▶ Task requirements:
Each line below from the one containing "Image resolution: width=697" through the one containing "Given: Click plus icon on Bloggers Group card" is to be given again exactly, and no line outside that span.

▶ Provided data:
----------

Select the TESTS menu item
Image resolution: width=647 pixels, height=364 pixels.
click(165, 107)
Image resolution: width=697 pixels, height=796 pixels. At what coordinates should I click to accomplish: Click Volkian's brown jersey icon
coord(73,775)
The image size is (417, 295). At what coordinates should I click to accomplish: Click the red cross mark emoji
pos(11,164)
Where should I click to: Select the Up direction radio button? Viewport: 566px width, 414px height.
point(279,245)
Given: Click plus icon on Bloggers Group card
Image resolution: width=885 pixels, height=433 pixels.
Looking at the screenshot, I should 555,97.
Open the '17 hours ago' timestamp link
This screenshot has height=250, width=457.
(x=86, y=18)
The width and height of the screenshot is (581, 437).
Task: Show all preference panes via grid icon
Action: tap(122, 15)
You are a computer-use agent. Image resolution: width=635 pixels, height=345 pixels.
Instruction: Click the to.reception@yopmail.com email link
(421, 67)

----------

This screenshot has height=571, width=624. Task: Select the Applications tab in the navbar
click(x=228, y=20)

----------

▶ Answer to this problem:
Image resolution: width=697 pixels, height=796 pixels. At what coordinates should I click to accomplish: Click Volkian's brown jersey icon
coord(73,775)
The image size is (417, 295). At what coordinates should I click to accomplish: Click the red cross mark emoji
pos(11,164)
Where should I click to: Select the Up direction radio button? Viewport: 566px width, 414px height.
point(279,245)
Given: Click plus icon on Bloggers Group card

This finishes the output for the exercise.